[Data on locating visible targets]
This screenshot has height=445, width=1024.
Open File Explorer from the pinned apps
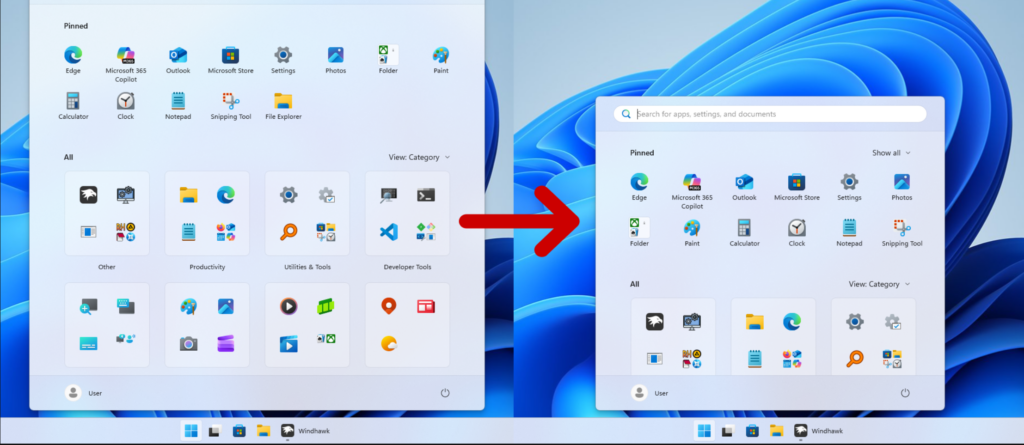pos(283,105)
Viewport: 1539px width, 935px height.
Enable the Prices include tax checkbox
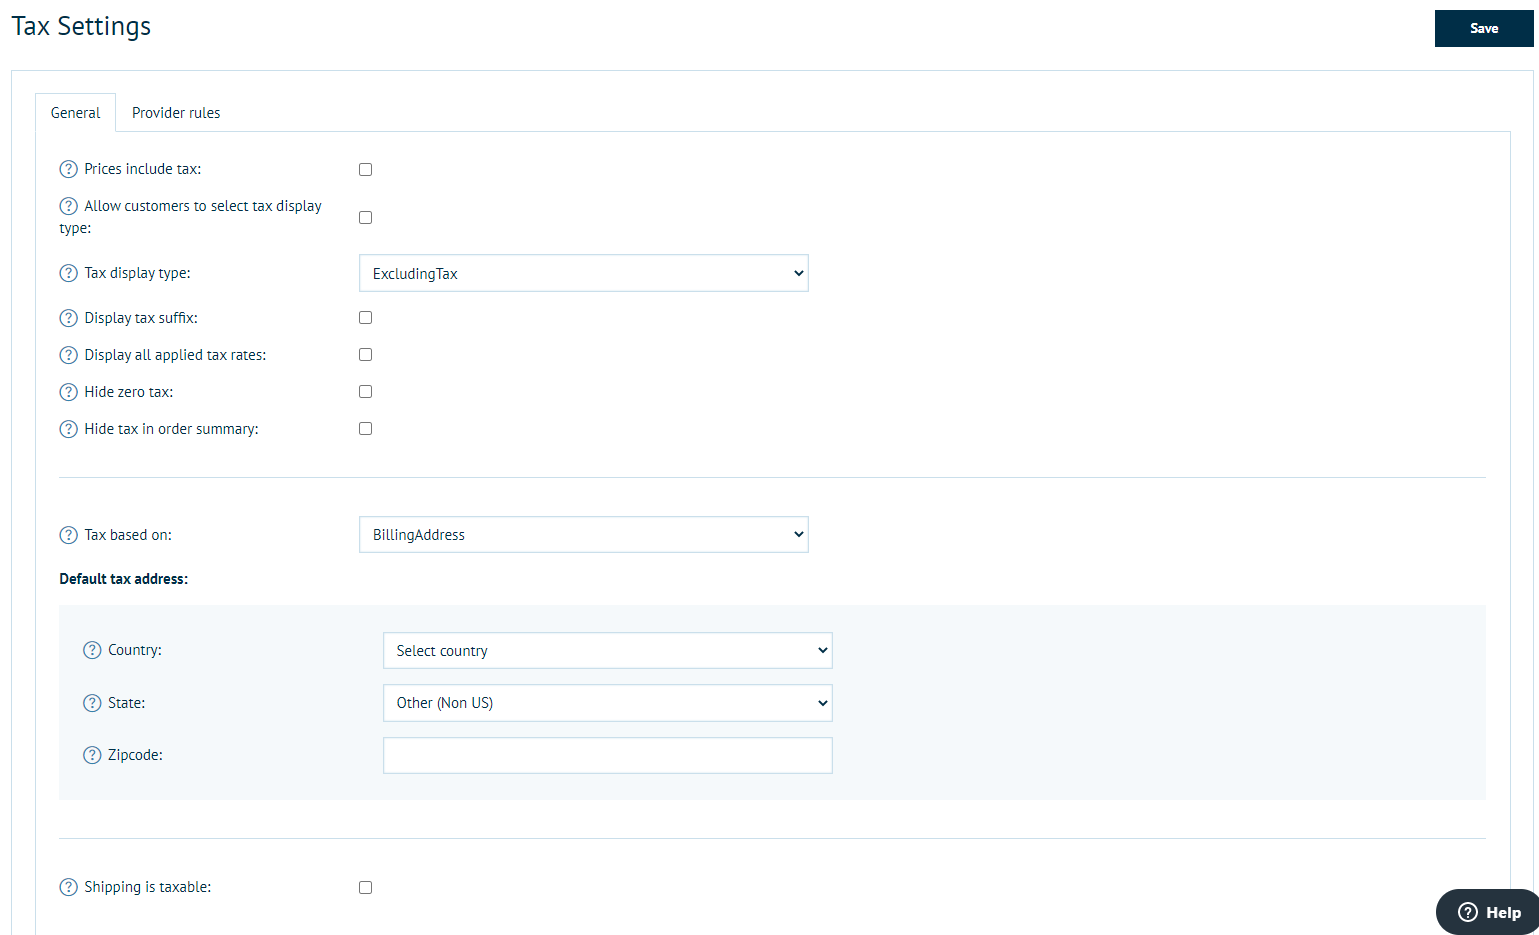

Direction:
Reproduce the part of the records that opens with the line containing "Viewport: 1539px width, 935px height." and continues through the end of the records. Leave the pictures out of your answer.

Worked answer:
Viewport: 1539px width, 935px height.
Enable the Prices include tax checkbox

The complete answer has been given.